Luis Navarro

Personal information
- Full name: Luis Navarro Solves
- Birth name: Lluís Navarro i Solves
- Date of birth: 26 November 1939
- Place of birth: Barcelona, Catalonia, Spain
- Date of death: 18 February 2012 (aged 72)
- Place of death: L'Escala, Catalonia, Spain
- Height: 1.75 m (5 ft 9 in)
- Position: Defender

Youth career
- UA Horta
- Barcelona U19

Senior career*
- Years: Team / Apps / (Gls)
- 1958–1959: Barcelona Amateur
- 1959–1962: Condal / 53 / (0)
- 1961–1962: → Sabadell (on loan) / 27 / (0)
- 1962–1964: Racing de Santander / 56 / (0)
- 1964–1968: Espanyol / 21 / (0)
- 1966–1967: → Lleida (on loan) / 19 / (0)
- 1967–1968: → Levante (on loan) / 19 / (0)
- 1968–1969: Levante
- 1969–1973: Escala
- 1975–1976: Bellcaire

= Luis Navarro (footballer) =

Spanish footballer

Luis Navarro Solves (26 November 1939 – 18 February 2012) was a Spanish footballer who played as a defender for Sabadell, Racing de Santander, and Espanyol in the 1960s.

==Playing career==
Born in Barcelona on 26 November 1939, (Note: Some sources wrongly state that he was born on 27 April 1939.) Navarro began his football career in the youth ranks of his hometown clubs UA Horta and FC Barcelona, where he went on to play for the Amateur team in the 1958–59 season. He then joined Condal, where he stayed for three seasons, from 1959 to 1962, playing the latter season on loan to Sabadell, because he had had to do his military service there.

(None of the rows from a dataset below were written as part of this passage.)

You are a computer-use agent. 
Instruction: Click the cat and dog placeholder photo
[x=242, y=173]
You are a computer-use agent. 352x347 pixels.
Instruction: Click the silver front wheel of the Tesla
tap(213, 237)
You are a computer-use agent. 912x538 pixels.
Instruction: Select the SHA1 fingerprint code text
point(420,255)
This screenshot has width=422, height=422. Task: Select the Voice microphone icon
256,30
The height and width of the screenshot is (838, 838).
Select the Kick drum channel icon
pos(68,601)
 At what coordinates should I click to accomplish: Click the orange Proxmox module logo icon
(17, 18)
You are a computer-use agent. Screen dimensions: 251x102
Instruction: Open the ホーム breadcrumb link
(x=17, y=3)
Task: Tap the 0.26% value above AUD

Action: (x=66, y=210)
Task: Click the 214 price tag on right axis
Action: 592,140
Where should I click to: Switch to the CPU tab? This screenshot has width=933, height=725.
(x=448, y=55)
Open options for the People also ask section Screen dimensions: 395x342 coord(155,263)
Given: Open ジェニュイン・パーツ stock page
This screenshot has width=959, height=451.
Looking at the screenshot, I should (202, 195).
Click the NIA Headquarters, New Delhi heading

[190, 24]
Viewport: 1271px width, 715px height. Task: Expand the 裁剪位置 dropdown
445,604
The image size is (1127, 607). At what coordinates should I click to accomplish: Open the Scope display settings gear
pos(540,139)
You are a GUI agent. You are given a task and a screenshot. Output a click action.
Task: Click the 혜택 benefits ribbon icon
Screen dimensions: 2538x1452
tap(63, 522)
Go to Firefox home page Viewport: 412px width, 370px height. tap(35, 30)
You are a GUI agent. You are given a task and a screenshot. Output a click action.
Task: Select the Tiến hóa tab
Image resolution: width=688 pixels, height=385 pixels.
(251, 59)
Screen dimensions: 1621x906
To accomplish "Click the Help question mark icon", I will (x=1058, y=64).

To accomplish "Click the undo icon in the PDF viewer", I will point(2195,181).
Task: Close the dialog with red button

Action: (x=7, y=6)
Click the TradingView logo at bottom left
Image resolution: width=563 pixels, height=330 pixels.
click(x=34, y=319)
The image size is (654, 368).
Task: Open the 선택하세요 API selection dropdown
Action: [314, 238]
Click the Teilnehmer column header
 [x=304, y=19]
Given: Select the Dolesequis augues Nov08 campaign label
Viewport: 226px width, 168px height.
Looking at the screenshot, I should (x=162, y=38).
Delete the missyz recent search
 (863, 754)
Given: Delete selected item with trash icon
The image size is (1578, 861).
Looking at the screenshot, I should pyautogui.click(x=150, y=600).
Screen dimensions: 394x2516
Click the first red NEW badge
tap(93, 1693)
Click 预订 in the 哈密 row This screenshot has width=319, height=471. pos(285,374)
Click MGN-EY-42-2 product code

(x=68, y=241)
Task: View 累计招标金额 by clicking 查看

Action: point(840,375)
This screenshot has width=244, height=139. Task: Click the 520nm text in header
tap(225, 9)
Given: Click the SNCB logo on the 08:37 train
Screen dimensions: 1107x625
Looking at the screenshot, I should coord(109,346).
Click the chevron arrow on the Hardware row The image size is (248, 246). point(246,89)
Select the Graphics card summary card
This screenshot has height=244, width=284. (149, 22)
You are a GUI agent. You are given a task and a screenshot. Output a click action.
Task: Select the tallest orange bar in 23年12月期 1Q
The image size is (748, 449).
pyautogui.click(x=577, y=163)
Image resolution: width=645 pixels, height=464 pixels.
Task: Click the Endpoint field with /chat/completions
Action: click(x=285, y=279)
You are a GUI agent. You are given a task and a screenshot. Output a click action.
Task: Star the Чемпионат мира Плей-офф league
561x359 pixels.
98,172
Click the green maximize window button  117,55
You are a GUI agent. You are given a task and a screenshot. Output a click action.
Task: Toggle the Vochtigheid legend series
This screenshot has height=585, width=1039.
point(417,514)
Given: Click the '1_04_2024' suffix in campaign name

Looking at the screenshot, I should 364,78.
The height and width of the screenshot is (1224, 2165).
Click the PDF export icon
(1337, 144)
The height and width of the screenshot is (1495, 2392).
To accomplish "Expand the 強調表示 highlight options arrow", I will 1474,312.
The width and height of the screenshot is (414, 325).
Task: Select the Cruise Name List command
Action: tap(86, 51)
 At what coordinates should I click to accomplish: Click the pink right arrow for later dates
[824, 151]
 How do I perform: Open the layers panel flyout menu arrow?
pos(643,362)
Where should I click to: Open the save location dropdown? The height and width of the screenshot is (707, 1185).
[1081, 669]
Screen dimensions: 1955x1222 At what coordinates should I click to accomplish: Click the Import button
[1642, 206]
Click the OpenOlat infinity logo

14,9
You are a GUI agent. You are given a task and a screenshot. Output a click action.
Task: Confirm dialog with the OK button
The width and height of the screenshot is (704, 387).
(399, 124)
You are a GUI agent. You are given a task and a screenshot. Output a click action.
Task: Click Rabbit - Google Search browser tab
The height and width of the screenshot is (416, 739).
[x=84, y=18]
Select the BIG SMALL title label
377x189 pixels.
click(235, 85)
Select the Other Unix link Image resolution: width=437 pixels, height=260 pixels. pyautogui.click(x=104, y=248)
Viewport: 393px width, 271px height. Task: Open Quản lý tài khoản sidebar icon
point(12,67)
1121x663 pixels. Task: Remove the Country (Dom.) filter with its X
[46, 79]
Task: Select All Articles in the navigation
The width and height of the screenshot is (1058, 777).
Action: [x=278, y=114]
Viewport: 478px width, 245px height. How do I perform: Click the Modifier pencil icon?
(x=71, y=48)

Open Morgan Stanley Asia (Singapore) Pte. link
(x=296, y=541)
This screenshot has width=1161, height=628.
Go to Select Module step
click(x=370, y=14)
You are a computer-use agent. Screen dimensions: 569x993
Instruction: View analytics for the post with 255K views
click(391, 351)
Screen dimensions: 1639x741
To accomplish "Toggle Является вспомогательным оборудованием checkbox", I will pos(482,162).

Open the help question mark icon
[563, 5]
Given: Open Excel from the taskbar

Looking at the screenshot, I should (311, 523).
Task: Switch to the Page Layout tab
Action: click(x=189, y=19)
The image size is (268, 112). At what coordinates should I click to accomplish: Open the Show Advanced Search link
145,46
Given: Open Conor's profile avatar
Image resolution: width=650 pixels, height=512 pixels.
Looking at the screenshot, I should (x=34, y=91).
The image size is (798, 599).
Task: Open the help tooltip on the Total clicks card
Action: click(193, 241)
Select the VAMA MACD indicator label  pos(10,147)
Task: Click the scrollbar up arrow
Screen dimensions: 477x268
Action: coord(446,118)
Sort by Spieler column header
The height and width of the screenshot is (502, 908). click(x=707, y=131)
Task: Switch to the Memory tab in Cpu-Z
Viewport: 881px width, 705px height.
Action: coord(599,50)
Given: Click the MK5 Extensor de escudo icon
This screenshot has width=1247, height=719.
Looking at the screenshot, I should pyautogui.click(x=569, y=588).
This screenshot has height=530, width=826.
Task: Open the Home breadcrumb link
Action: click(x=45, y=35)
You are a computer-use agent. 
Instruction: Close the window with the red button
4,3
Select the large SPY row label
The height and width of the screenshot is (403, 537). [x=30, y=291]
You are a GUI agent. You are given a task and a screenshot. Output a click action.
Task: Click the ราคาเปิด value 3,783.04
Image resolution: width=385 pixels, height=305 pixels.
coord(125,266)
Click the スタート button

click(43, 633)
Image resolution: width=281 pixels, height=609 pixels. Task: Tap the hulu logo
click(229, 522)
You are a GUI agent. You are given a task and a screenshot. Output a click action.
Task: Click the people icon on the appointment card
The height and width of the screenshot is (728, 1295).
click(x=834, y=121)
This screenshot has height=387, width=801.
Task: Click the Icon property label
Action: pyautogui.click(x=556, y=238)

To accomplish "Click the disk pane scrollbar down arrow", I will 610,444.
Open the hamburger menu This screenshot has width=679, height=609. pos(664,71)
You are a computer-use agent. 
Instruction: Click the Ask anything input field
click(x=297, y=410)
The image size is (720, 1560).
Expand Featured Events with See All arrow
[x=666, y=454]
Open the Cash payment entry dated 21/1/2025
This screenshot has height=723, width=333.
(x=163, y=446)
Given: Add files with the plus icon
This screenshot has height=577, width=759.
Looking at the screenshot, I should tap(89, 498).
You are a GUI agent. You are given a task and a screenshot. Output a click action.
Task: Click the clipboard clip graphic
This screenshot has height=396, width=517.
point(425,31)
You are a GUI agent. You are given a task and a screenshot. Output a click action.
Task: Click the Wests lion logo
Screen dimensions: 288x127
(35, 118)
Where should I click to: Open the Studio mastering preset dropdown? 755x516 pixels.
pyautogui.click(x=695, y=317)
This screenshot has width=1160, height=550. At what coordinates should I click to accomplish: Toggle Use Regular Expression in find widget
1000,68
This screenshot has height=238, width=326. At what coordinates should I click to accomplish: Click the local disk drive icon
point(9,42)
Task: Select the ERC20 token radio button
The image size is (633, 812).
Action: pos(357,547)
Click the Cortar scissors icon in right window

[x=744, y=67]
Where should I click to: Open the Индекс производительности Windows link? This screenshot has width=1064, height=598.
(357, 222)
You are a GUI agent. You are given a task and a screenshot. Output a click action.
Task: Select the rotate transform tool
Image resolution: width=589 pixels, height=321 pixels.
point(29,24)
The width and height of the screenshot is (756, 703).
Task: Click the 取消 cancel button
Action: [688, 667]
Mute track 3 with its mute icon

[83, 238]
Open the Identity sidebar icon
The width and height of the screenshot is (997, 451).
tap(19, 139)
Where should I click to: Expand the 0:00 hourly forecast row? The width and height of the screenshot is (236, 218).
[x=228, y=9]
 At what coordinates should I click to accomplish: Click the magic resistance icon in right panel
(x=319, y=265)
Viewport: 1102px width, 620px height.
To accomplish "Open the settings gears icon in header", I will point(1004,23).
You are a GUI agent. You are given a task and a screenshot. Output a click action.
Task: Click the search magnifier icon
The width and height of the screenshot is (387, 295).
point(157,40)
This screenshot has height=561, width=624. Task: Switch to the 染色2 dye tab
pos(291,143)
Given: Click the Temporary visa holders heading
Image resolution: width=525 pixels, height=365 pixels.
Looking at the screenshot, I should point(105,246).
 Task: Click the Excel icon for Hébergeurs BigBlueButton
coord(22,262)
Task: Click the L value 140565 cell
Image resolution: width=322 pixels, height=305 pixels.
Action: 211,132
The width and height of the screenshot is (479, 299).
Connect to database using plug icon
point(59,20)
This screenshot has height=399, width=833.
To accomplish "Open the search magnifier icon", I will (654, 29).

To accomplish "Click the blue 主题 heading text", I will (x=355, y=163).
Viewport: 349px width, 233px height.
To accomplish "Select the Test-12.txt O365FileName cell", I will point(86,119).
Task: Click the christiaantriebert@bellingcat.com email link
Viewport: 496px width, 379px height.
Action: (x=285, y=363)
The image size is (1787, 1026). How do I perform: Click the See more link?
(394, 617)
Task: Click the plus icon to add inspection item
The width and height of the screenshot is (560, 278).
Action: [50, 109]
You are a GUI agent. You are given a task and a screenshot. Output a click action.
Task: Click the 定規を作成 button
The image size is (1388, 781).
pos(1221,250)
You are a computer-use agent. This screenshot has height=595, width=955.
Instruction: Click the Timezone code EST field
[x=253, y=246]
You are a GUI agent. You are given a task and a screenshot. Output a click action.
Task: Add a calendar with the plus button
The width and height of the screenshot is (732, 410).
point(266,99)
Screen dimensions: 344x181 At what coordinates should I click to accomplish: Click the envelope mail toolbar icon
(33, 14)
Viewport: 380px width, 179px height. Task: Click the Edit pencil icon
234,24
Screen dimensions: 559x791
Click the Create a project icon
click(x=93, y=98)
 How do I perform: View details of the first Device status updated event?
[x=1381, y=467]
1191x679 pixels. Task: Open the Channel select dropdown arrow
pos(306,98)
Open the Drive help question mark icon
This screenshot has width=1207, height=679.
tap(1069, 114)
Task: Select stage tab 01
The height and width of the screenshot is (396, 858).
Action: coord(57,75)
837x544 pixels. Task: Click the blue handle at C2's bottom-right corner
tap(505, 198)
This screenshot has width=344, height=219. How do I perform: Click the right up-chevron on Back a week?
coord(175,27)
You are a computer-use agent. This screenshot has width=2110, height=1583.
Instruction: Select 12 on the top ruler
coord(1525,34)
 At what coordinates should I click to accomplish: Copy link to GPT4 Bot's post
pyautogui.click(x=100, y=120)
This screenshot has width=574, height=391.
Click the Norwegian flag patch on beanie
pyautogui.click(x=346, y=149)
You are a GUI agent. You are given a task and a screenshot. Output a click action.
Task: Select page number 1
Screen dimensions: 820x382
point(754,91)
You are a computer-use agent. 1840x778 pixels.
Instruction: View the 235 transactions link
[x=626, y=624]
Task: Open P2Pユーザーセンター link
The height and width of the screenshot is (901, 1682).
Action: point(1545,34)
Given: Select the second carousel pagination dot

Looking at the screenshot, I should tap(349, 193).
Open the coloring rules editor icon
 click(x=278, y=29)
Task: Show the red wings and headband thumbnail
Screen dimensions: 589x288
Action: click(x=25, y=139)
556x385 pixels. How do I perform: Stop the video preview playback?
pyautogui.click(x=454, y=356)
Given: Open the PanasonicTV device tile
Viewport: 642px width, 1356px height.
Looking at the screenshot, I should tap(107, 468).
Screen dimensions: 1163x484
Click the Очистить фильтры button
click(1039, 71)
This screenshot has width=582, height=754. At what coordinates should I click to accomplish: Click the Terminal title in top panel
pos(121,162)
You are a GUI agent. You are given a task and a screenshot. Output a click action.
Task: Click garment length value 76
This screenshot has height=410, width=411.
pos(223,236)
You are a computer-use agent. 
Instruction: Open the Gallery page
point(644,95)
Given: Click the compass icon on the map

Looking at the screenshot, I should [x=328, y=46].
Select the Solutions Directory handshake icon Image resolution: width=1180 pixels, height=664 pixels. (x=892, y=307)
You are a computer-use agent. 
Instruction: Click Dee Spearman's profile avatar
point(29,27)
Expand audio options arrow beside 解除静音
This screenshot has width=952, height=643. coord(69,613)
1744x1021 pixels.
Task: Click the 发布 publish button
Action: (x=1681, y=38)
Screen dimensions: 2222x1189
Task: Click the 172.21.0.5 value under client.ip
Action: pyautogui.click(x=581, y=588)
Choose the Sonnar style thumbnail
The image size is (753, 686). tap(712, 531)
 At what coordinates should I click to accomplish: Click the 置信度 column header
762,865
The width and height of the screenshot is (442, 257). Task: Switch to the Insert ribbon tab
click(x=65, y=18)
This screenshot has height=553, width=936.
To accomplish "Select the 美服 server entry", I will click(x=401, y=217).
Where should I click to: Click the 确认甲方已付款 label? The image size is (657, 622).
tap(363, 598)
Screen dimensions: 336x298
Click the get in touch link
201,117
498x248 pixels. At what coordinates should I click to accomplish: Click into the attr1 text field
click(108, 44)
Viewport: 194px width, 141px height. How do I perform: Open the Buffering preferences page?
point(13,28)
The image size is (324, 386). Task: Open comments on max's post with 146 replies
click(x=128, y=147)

In 1962, he joined Racing de Santander, then in the Segunda División, where he had two good seasons, so in 1964, he was signed by First Division side Espanyol, then coached by László Kubala. He made his debut for Espanyoln 27 September 1964, helping his side to a 1–0 victory over Elche. He was a starter on the left wing practically the entire season, but lost prominence in the following season and ended up being loaned to Lleida (1966–67) and then Levante (1967–68), both in La Liga. He stayed with the latter, but in 1969, he left for Escala, remaining there for four years, until 1973, and then he played his last football at Bellcaire in 1975–76. In total, he played 21 La Liga matches for Espanyol, Lleida, and Levante between 1964 and 1968.

==Death==
Navarro married Josefa Sastre Gandía, with whom he had four sons. He lived the rest of his life at L'Escala, Catalonia, where he died on 18 February 2012, at the age of 72.